また見学工場関係者に伺ったところ、このシステムを導入してから既に7年が経過しているので、水処理や脱臭装置などはもっとコンパクトで性能の良い物ができている、とのことでした。
(ただし、三笠の工業団地は団地として下水処理システムを持っているので、月形町内で建設する場合は、もう一段の下水処理が必要かもしれません。)

また、この工場では通常、医療系廃棄物を処理しています。医療系廃棄物は塩ビを使用しているものが多く、生成物の塩素濃度が高く燃料には使えないので産業廃棄物処理場に処分しているとのこと(高温高圧処理により、病原体等生物由来の汚染物質は完全死滅するので安心)。
これを応用すれば、農家から出る農業用ビニール(農ビ系)も自前で処理できることになります。
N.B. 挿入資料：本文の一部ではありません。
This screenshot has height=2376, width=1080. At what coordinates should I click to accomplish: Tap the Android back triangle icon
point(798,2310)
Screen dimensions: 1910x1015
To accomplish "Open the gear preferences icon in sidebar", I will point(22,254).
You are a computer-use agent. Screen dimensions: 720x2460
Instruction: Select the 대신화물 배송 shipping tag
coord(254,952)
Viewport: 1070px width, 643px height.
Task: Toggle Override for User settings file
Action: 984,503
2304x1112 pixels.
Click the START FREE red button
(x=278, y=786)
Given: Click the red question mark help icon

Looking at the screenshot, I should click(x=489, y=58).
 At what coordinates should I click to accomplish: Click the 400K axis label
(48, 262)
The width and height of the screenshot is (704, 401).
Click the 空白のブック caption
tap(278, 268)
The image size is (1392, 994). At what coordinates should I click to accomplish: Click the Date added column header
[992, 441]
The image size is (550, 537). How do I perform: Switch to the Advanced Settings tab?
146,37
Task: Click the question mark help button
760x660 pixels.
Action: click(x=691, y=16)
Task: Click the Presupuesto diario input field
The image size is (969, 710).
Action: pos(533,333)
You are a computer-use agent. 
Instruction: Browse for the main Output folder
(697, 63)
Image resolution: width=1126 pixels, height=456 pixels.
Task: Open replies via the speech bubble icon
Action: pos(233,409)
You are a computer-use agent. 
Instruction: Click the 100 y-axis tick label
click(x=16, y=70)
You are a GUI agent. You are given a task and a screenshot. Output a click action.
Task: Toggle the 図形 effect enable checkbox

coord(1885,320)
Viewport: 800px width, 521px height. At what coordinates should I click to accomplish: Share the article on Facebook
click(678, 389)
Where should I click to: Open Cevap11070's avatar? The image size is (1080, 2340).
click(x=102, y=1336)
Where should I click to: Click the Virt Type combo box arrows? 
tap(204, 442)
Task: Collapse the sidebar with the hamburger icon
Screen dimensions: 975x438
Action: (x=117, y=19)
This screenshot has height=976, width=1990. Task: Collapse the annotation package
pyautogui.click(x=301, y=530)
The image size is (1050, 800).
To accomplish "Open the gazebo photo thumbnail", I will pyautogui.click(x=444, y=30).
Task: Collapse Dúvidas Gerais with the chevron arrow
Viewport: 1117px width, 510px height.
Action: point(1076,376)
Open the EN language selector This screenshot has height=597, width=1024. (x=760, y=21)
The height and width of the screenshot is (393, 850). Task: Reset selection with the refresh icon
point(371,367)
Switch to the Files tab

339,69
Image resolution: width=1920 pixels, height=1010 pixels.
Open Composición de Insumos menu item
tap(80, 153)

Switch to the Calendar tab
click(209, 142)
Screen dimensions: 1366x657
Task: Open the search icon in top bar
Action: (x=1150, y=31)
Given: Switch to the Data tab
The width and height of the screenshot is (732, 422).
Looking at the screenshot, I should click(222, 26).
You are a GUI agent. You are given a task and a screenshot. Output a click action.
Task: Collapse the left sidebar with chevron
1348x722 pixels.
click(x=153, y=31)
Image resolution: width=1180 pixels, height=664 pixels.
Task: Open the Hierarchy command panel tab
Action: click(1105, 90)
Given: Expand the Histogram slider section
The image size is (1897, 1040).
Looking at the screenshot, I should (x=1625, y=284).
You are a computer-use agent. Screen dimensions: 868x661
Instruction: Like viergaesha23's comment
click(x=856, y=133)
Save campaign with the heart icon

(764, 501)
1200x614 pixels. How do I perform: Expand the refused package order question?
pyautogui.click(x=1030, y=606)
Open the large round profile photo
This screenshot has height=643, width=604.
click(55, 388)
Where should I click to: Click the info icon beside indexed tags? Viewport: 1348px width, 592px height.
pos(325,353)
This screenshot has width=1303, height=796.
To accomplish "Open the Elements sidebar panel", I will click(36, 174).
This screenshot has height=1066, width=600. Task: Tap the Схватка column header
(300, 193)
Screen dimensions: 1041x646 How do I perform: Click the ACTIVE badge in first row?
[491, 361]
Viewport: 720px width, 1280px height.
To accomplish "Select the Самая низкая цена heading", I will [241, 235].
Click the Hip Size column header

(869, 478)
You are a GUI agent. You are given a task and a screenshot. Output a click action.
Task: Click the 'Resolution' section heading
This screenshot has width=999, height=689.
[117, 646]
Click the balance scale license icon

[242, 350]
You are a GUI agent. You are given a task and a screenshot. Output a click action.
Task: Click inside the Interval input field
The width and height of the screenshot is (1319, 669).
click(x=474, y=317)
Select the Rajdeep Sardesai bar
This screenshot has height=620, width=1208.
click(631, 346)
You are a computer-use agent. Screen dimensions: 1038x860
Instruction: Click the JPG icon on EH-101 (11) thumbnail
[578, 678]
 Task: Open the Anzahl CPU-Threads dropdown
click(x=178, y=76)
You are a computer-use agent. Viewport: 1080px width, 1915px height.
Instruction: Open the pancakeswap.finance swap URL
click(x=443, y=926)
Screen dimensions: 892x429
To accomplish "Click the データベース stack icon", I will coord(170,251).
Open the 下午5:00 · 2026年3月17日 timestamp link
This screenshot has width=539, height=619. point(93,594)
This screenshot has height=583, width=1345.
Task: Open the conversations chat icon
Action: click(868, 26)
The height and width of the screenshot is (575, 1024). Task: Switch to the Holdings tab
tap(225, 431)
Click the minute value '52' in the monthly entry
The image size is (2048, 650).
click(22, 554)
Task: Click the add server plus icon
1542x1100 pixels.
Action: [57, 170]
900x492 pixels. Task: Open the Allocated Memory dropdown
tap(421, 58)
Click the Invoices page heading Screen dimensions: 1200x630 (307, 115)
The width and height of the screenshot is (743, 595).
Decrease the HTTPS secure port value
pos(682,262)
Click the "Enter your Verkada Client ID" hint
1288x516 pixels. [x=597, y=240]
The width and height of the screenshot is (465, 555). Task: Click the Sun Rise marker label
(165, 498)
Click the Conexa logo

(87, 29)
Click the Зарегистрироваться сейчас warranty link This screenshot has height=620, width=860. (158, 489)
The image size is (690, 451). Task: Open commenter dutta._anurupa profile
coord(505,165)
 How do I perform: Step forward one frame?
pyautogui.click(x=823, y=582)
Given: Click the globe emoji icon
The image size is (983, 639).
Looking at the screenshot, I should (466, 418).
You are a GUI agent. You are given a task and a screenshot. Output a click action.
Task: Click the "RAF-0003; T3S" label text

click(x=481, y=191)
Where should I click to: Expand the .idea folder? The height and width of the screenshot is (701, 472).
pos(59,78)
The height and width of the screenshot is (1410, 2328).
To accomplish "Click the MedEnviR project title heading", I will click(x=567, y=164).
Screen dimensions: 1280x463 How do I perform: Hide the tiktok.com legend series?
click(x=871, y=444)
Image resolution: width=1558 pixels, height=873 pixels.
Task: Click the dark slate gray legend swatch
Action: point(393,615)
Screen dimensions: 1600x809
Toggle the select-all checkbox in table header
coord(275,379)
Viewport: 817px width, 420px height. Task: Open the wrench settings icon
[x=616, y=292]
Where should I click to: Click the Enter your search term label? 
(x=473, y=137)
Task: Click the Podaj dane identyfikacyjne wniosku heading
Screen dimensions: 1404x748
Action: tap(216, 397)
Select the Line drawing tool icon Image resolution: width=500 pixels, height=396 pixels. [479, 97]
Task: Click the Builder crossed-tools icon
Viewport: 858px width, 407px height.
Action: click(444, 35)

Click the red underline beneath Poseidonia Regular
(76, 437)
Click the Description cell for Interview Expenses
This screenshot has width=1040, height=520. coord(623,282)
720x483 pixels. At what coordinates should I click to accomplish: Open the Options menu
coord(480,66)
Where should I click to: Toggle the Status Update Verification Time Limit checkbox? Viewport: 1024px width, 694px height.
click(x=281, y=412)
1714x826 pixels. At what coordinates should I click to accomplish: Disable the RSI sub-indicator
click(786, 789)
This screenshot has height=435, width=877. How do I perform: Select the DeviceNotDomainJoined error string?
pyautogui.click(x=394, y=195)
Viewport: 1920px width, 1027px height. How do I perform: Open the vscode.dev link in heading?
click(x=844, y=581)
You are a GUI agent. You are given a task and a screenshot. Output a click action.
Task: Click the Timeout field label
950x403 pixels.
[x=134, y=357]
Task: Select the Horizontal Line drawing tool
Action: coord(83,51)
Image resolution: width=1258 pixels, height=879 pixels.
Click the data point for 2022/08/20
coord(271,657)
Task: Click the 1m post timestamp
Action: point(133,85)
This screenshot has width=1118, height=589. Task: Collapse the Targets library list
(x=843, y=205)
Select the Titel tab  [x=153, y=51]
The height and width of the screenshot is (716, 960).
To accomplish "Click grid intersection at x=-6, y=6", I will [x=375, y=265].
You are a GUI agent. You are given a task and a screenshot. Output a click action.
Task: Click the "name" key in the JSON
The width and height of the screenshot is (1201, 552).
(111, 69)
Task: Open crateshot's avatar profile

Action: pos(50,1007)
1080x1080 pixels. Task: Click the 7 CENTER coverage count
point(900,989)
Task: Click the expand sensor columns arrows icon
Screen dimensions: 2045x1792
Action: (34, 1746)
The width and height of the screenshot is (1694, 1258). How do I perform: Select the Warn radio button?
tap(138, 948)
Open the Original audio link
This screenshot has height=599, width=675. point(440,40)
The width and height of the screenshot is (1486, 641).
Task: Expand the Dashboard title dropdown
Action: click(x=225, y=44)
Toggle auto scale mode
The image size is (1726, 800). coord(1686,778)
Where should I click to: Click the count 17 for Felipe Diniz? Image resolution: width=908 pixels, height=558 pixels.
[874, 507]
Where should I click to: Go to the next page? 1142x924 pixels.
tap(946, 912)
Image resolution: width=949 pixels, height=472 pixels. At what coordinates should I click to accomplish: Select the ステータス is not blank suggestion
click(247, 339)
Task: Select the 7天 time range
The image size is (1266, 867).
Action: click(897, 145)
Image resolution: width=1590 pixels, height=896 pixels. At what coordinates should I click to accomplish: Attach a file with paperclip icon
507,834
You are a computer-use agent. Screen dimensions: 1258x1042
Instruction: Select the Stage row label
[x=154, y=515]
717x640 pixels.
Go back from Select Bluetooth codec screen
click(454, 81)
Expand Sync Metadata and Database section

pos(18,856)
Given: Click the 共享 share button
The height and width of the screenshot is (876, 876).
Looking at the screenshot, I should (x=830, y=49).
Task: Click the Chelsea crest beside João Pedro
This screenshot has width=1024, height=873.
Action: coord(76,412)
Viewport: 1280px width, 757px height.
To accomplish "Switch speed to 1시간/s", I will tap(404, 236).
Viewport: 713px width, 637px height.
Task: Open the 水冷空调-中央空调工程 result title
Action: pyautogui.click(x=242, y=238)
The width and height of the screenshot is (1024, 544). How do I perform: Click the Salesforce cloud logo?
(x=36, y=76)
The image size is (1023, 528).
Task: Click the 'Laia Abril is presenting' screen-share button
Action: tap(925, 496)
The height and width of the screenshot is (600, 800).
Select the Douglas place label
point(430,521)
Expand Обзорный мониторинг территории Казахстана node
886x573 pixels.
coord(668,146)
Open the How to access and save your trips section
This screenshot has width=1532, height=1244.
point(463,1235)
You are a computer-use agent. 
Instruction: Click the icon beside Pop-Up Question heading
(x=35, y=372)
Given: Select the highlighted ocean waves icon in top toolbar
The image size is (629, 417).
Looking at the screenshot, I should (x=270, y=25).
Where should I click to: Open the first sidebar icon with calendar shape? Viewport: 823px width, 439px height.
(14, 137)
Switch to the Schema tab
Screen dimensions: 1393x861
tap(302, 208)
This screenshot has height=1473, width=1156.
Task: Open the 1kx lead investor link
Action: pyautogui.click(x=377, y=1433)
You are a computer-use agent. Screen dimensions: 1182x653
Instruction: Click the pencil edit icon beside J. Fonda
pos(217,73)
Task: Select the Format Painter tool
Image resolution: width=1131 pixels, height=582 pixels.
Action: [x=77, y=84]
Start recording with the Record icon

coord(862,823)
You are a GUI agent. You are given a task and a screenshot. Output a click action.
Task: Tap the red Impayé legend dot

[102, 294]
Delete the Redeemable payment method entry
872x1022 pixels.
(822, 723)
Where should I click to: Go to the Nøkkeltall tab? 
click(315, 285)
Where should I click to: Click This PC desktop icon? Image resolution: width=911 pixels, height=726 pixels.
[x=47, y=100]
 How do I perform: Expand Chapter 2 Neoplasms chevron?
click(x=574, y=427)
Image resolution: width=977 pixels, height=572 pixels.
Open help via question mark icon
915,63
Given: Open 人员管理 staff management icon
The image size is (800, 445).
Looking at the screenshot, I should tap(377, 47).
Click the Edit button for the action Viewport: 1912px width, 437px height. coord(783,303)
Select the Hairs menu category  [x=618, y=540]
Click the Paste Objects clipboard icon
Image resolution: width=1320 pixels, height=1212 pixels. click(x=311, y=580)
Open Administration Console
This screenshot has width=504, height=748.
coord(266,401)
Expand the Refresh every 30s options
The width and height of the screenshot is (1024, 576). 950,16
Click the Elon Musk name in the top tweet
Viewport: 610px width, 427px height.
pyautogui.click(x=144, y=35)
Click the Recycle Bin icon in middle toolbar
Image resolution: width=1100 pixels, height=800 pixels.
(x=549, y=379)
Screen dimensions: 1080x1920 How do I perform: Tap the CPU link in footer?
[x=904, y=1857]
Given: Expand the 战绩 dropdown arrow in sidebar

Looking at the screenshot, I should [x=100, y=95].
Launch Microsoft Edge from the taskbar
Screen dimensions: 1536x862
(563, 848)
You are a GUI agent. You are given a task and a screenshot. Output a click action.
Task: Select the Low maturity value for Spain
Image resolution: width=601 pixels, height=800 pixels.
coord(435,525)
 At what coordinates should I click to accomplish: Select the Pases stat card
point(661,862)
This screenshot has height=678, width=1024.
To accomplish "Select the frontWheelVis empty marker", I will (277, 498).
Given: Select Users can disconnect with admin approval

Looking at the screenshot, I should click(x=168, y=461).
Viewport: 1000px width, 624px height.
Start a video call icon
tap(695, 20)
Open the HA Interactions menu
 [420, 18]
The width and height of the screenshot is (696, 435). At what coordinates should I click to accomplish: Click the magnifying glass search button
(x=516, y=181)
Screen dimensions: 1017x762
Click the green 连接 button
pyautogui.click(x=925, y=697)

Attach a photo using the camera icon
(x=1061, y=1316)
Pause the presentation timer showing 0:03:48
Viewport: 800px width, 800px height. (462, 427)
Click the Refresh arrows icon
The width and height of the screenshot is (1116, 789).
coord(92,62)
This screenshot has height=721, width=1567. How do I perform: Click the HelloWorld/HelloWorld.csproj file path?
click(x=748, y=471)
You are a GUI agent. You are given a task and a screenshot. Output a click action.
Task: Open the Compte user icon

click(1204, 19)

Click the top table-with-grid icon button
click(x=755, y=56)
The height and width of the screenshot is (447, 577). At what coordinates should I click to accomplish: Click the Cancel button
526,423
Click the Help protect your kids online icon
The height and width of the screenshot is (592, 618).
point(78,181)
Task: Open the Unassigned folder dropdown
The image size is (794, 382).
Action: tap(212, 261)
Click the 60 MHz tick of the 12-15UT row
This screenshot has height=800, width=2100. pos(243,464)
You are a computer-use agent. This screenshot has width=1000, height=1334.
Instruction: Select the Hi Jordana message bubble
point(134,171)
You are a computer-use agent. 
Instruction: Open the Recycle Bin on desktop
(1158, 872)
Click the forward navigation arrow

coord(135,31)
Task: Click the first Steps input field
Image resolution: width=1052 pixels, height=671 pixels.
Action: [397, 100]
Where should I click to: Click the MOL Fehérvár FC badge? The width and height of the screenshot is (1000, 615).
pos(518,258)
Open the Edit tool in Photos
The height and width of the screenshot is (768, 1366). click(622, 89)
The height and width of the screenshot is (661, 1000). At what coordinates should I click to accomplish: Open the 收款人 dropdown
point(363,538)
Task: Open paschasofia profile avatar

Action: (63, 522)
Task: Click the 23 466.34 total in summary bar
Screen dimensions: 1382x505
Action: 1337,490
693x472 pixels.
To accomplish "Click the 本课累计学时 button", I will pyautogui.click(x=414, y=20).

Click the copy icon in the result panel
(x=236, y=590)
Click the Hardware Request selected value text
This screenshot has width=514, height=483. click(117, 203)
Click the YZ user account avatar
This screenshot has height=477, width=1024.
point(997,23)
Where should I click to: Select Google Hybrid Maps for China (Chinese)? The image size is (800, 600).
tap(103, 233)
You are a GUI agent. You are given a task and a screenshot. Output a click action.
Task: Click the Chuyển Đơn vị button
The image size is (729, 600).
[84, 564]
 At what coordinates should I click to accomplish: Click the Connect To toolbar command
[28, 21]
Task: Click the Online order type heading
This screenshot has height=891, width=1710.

高温高圧処理システムを導入することで、一般ゴミを臭気問題なしに減量化できるだけでなく、生ごみ等有機物を肥料に、農業用ビニール(農ビ系)を自前で処理することができるようになります。

今まで【一般ゴミ → 燃料】ということで、バイオマスボイラーの導入を中心に考えていましたが、それがこのシステムの建設コストを押し上げているとしたならば発想を転換し、
【一般ゴミの減容化と適切な処理】・・・一般ゴミ
【有用物質の資源循環】・・・・・・・・生ごみや農産廃棄物、有機物処理
【他の廃棄物処理への応用】・・・・・・農業用ビニールの処理
と言う方向で考えれば、初期投資を少なくして施設そのものを有効活用できるのではないかと考えます。月形町単独で施設を持つことも、費用対効果を考えれば有用なのではないかと。

現場を見ることで、関係者と話しをすることで、新たな展開が見えてきました。

なお、今回の見学会には月形町役場からも職員が参加しましたし、地球を愛する会@月形のメンバーも。今後検討を進めるにあたって、情報を共有できたということで意義がありました。



【2011.4.8 追記】
本記事中、一部内容に誤りがありました。今回の亜臨界肥料製造実験の原料は廃棄タマネギと2種類の下水道汚泥で、ホタテのウロを原料にした液肥はサンプル展示のみでした。本文は修正済です。